You make a good point there. School has an unfortunate habit of wrecking interest in a subject by demanding levels-beyond-perfection.
Got the right answer? Still wrong. Why? Didn’t show your work.
Engaging essay and very thoughtful, but your spelling was atrocious and your handwriting poor, so there’s a C.
I won’t even go into what they did to me and art. Still haven’t recovered a sense of capability in drawing and I know exactly WHEN, WHO, and what happened, and saw the same thing happen to my ne two years ago when he was 8 with HIS teacher and his drawing.
_IF_ it’s done correctly, programming education in school *could* be an excellent thing: but really, the resources are _available_ everywhere. Gamers learn programming on their own by wanting to hack their game first. Then they get curious and want to make a mod. Then they want to make games themselves.
It’s a normal progression. hacking, modifying, then programming.
Can’t teach that kind of curiosity. It’s a process I’ve seen over and over again but the interest has to be genuinely internal, not imposed by an external authority.
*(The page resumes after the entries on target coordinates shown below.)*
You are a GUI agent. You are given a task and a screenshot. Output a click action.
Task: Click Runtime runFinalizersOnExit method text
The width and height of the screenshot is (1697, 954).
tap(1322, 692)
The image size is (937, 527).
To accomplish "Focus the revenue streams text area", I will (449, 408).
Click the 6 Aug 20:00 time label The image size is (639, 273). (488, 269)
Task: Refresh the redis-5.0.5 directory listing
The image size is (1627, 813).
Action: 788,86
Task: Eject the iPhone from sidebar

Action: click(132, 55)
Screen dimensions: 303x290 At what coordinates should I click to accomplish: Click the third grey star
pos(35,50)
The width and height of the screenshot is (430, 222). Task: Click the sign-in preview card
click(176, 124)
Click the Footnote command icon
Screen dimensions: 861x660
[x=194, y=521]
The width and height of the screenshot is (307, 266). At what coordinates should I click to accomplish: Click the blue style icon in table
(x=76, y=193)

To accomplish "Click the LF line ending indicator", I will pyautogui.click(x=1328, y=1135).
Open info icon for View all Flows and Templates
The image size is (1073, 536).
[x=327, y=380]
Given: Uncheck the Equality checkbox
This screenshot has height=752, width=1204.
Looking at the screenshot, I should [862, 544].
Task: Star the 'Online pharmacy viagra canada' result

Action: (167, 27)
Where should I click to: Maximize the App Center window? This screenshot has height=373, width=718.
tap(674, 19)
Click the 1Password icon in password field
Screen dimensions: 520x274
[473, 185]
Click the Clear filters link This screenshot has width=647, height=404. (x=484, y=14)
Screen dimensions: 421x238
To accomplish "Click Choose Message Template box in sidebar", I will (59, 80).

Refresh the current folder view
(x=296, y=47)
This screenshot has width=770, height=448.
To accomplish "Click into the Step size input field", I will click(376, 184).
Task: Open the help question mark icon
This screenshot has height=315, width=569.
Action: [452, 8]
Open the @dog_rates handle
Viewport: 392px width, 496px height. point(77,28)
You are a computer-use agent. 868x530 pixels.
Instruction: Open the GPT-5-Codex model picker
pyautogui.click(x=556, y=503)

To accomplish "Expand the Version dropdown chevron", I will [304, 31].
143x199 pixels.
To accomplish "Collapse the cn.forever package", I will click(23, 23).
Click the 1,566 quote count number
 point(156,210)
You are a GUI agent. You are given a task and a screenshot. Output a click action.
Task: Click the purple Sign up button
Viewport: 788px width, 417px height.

But in my mind, one of the best models for learning is Summerhill. Maybe it wasnt’ perfect either, but the learner-directed learning I think is the best.
Standardized curriculum is fine for certain things I suppose, but really, they’re doing school wrong. They’ve done it wrong for 150 years. They’re STILL doing it wrong and it still pisses me off.
Besides, there will be a glut of programmers without jobs available… much like today.
There’s only so many programs, so many computers, so many things that need programming.
I’m all for job-training in schools if it’s optional. I also think basics of algorithms are a good thing to learn. I wouldn’t be who I was if I didn’t learn programming young.
I learned it on my own though. I knew more than the school did. Kids are supposed to know SOME THINGS more than their teachers – otherwise they’re just in a continual oppressed state.
The “geek/nerd/focused” DRIVE that makes programming interesting. You can’t teach that into people. They have to get it on their own – have it already – have the impetus.. the desire.
Can school inspire that? Maybe. Maybe a good teacher. There’s always a good teacher somewhere.
But it’s more likely they’ll screw it up. How many kids hate math that loved it when they were little? A lot of them. They teach math completely wrong.
Ok, I’m not going to rant further, but yeah, this is one of my ‘rant’ issues: schools destroying innate creativity and drive.